Smokies AT Thru-Hiker Permits to Double in Price in 2023

Beginning March 1, 2023, thru-hiker permits in North Carolina and Tennessee’s Great Smoky Mountains National Park (GSMNP) will double in cost from $20 to $40. This decision comes in conjunction with GSMNP’s new Park it Forward initiative, which will introduce paid parking permits within America’s most visited national park. Implementing the parking tag system will significantly increase GSMNP’s revenue.

Thru-hikers have been required to obtain Smokies permits to enter the National Park since 2013. The Park issues an average of 3,000 thru-hiker permits annually. The AT travels through GSMNP for approximately 72 miles. For many NoBo hikers, the Smokies pose the first real challenge on their journey from Springer to Katahdin.

The increase in cost applies to more than just thru-hiker permits.

All backcountry permits within GSMNP will double in price in 2023. Dana Soehn, National Park Service (NPS) Management Assistant and Public Affairs Specialist, stated to The Trek that since 2013, “there has been a 39% increase in backcountry use resulting in increased backcountry maintenance and operational needs.”

Soehn stressed that funds generated by the price hike would apply directly to maintenance and conservation efforts within GSMNP. “Increased revenue from overnight backcountry camping fees would enable the Park to better maintain facilities, enhance visitor services, and provide for resource protection throughout the backcountry, she said. “100% of the fees collected from backcountry permits are used to fund backcountry operations and needs within the Park.”

One possible use of the funds could be to increase the Park’s presence on the AT with more boots on the ground. Appalachian Trail Conservancy (ATC) ridgerunners and NPS law enforcement backcountry rangers patrol the AT through the Smokies during thru-hiker season. “In 2022, we had a total of four staff dedicated to this program, but anticipate increasing visibility through more staffing as funds increase,” Soehn said. “We actually experience pretty high compliance with backcountry permits in the Park. When our staff encounters someone without a permit, we provide education and give them the opportunity to secure a permit at that time.”

Plan Ahead

The AT travels through numerous state parks, national forests, and two national parks. However, only GSMNP, Virginia’s Shenandoah National Park, and Maine’s Baxter State Park require permits.

At this time, GSMNP has the only paid permit requirement along the trail. Thru-hikers must print a paper copy of their Smokies permit up to 30 days before they enter the Park. Most NoBos obtain their permits at Fontana Village, while SoBos print their permits in Hot Springs. According to the GSMNP permitting webpage, “A Thru-Hiker Permit is valid for up to 38 days from the date you obtain it. Thru-Hikers have 8 days to get through the Smokies.”
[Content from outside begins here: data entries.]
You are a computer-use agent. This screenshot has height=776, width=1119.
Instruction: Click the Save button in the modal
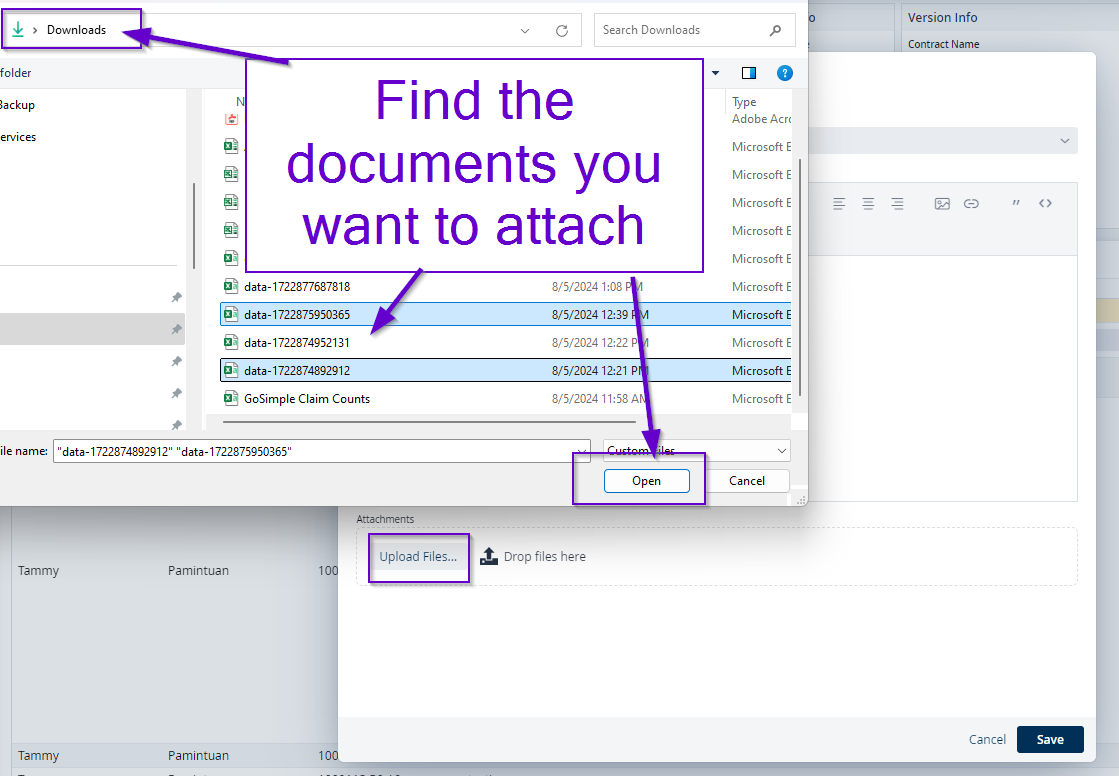coord(1050,740)
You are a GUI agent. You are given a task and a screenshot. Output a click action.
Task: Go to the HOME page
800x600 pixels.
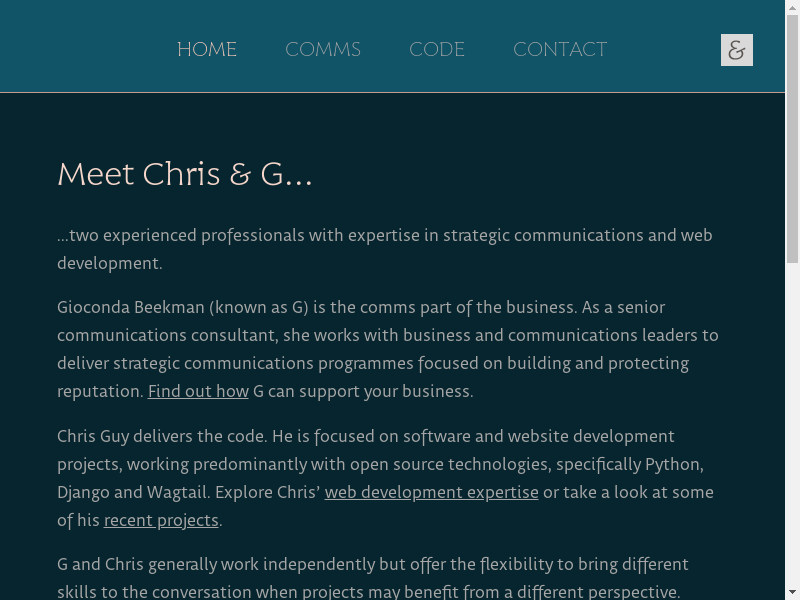tap(207, 50)
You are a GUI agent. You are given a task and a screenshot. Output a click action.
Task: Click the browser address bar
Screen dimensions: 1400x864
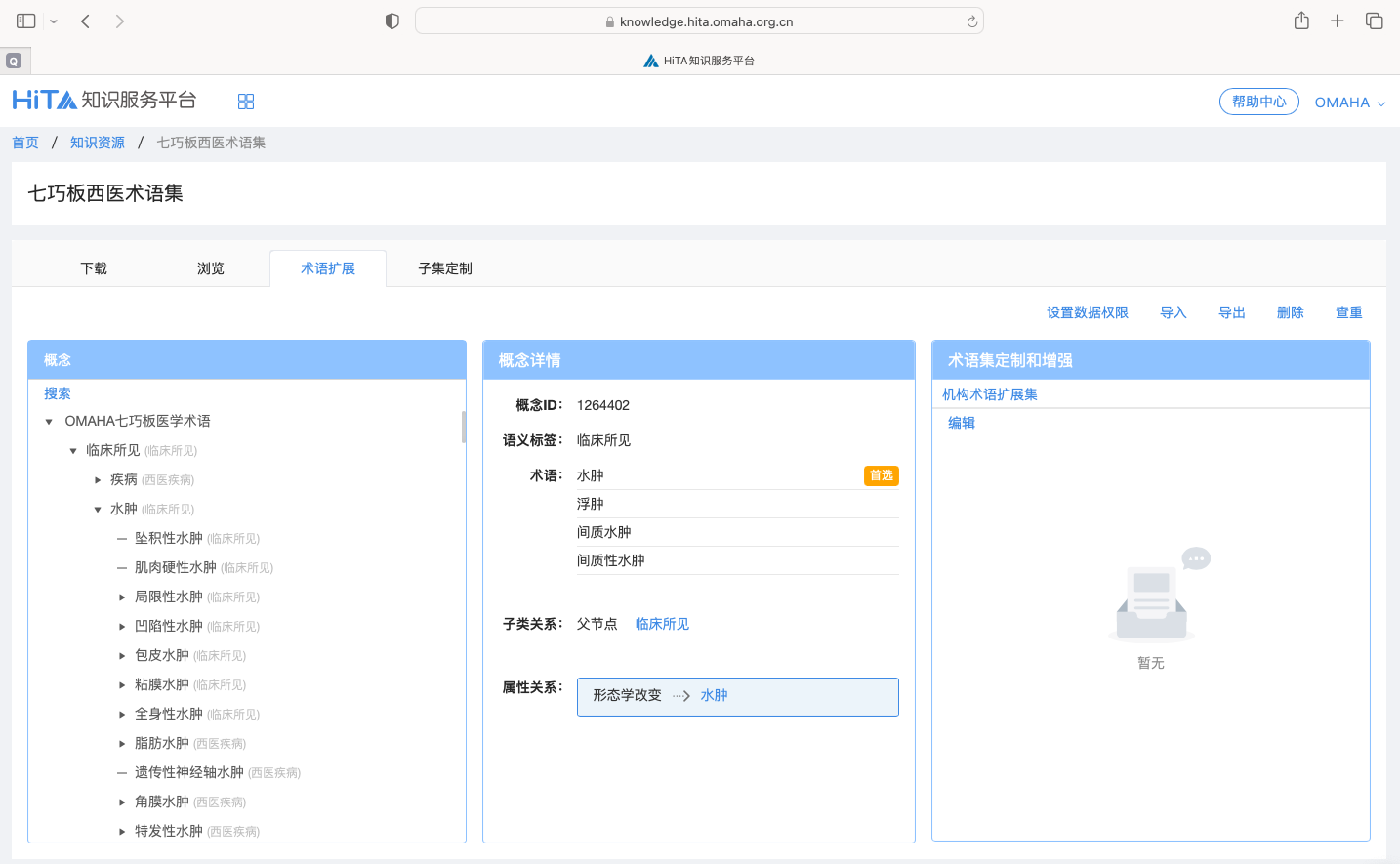tap(698, 21)
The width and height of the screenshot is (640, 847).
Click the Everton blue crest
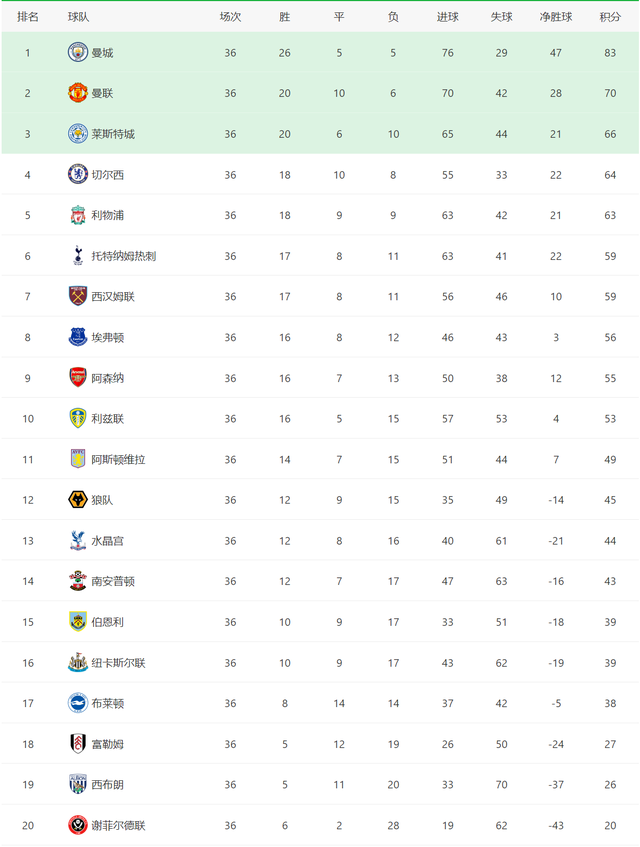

As the 2023 hiking season approaches, aspiring thru-hikers are reminded to plan ahead when acquiring Smokies permits. Estimate when you hope to reach the southern Park boundary and identify in advance where you will print your permit. According to the AT Thru Hiker Backcountry Permit webpage, “you must have a paper copy of your permit with you at all times while hiking through Great Smoky Mountains National Park.” Be prepared to pay the $40 fee, and rest assured that your money is going directly back into the Park.

Featured image: Clingmans Dome at sunrise. Photo via Jake Arens.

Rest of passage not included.